“‘Let’s Play a Love Game’: Role-playing Intimacy and Relationships in Games”
Sarah Lynne Bowman
Originally presented at the Popular Culture Association/American Culture Association Conference, April 13, 2022.
Description:
At their core, analog role-playing games are inherently relational. Whether the goals of the players center upon achieving a goal, feeling empowered, or experiencing strong catharsis, role-playing is seldom experienced alone. For that reason, relationships of all sorts — familial, romantic, sexual, colleagial, even antagonistic — are a central part of role-playing design and play. Therefore, the study of relationships and intimacy becomes important as a lens not only to understand dynamics in and out of role-playing games, but also to understand the human experience.
Role-playing occurs in a state of dual consciousness from a first-person audience perspective (Stenros 2013), meaning that players experience these games both as a character immersed in the fiction, but also as an observer to their character’s behavior in the unfolding story. This perspective offers the opportunity not only to feel powerful emotions and experience intense intimacy with others through play, but to reflect on these dynamics through post-game processing, debriefing, and integration (Bowman and Hugaas 2021). Such reflection becomes important, as role-playing intimacy can become erotic (Brown and Stenros 2018), confusing (Waern 2010), or potentially detrimental to existing relationships as a result of bleed (Bowman 2013; Harder 2018).

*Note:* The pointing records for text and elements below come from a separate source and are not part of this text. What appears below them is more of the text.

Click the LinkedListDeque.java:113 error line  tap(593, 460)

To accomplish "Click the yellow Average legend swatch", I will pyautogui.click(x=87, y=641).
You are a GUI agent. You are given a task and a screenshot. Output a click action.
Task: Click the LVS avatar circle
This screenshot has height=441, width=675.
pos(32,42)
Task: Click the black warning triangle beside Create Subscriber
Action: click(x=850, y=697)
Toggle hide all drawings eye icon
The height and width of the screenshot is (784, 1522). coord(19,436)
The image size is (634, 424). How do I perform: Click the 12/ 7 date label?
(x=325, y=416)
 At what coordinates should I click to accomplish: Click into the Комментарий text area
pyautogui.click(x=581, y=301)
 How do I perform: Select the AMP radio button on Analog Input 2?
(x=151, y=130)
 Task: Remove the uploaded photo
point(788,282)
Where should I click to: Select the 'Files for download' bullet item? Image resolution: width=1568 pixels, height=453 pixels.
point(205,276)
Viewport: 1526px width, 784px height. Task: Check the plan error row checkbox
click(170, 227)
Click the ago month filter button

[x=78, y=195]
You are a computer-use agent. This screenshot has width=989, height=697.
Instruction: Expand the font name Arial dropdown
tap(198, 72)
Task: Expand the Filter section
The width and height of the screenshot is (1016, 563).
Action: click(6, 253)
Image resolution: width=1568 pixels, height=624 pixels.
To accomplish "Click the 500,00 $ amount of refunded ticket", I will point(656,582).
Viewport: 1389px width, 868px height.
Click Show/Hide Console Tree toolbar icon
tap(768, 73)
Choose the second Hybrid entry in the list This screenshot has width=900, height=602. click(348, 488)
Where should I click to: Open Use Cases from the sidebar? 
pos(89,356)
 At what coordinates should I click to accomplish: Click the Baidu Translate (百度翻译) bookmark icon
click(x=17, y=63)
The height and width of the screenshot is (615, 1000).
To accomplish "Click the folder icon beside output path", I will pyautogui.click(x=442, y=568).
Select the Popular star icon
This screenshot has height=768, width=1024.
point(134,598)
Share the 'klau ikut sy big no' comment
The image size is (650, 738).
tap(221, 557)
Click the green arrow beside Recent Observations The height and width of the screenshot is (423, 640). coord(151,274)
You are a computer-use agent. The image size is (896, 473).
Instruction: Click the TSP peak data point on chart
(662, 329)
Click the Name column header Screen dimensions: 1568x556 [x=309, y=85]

This presentation will discuss intimacy and relationships in role-playing games from multiple perspectives:
1) Psychological concepts such as attachment theory (Kirschner, 2020; Bockarova, 2019), transactional analysis (Berne 1996), and the drama triangle (Karpman);
2) Role-playing games that reproduce dysfunctional dynamics, such as Vampire: the Masquerade, as well as games designed to focus specifically on fostering intimacy between characters, such as Dream Askew (Adler 2013).
The talk will conclude with important elements needed to promote feelings of safety, trust, consent, and mutual care when role-playing intimate dynamics.
Bio: Sarah Lynne Bowman, Ph.D. is a scholar, game designer, and event organizer. She is a Senior Lecturer for the Department of Game Design at Uppsala University Campus Gotland and the Coordinator for Peace & Conflict Studies at Austin Community College. McFarland Press published her dissertation as The Functions of Role-playing Games: How Participants Create Community, Solve Problems, and Explore Identity (2010). Bowman has edited for The Wyrd Con Companion Book (2012-2015), the International Journal of Role-playing (2016-), and Nordiclarp.org (2015-). She helped organize the Living Games Conference (2014, 2016, 2018) and Role-playing and Simulation in Education Conference (2016, 2018).